下取り査定済の車の修理

repair13随分昔の話しですが、本田のステップワゴンからローバーのミニクーパーへ買い替えた時に、車の修理でかなり焦ったことがありました。
ミニクーパーは、ローバーの正規ディーラーで、ステップワゴンを下取りに査定してもらっての購入でした。納車までの1ヶ月間は、車に何かあっては下取り査定価格に変化が出てしまいます。通勤車として乗っていたので、その期間はかなり神経質になって運転していたつもりです。
仕事帰りに同僚と、ゴルフ練習場で楽しんでいたのですが、帰りの際に駐車場の出入り口に有ったレンガ作りの花壇に、車の左リアドアからリアバンバーまでを乗り上げるように当ててしまったのです。車が跳ねる位に強い衝撃でした。「やってしまった…」顔から血の気が引いていくのが分かるくらいでした。
帰宅後、休みだった父親に見てもらうと、アルミホイールに傷が入っていないのが幸いとのこと。

父は国産自動車メーカーの販売店で整備士をしていたのです。車の修理のことなら、何でも任せられます。
「この位の凹みや傷なら、殆ど分からないくらいに直せるだろう」との見立てでした。父親が勤める販売店で取引きのある板金修理工場へお願いし、ミニクーパーの納車までの10日間で、絶対に分からないように直してもらうことをお願いしました。

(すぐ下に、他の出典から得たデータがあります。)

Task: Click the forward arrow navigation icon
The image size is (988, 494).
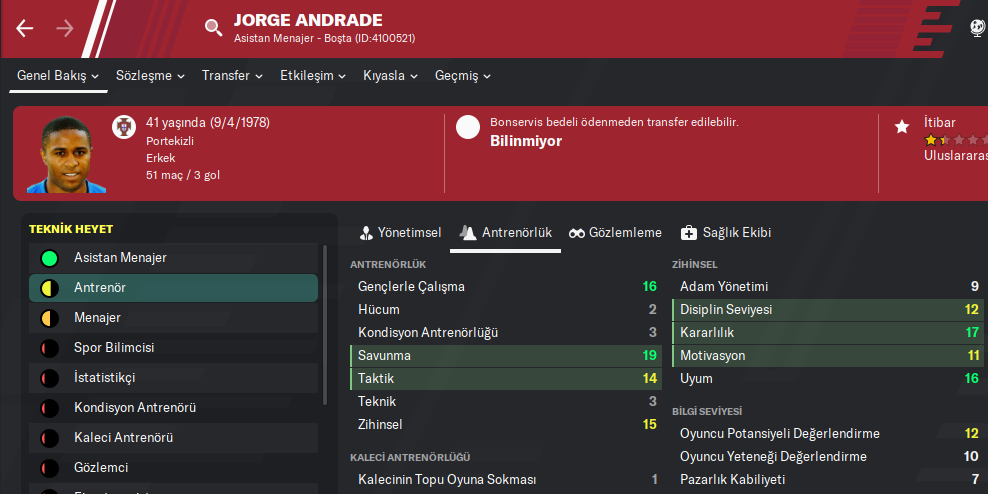Action: [x=65, y=28]
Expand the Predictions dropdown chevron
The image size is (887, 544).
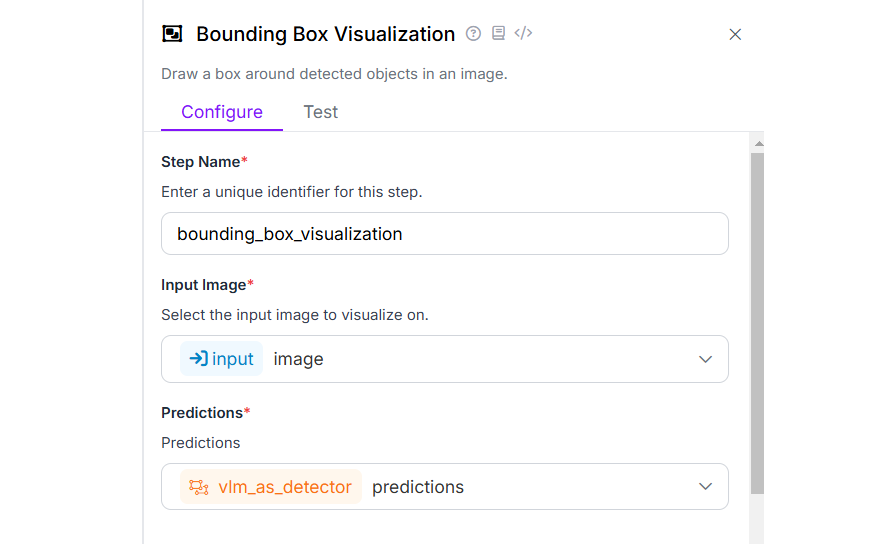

ミニクーパーの納車3日前に、車の修理が上がったことの連絡を受け、車を引き取りに行くと、まるで見事な仕上がりでした。勿論何処が元の傷跡か分かりません。ここでもアルミホイールに傷が入ってないことが良かったと言われました。削れたホイールを元に戻すことは出来ないからだそうです。
そして、何事もなかったように下取り査定に変化もなく、ローバーでミニクーパーの納車を受けることが出来たのです。修理費用を支払うよりも、下取り査定が下がることの方が大きいと判断してのことでしたが、20代半ばの苦い経験でした。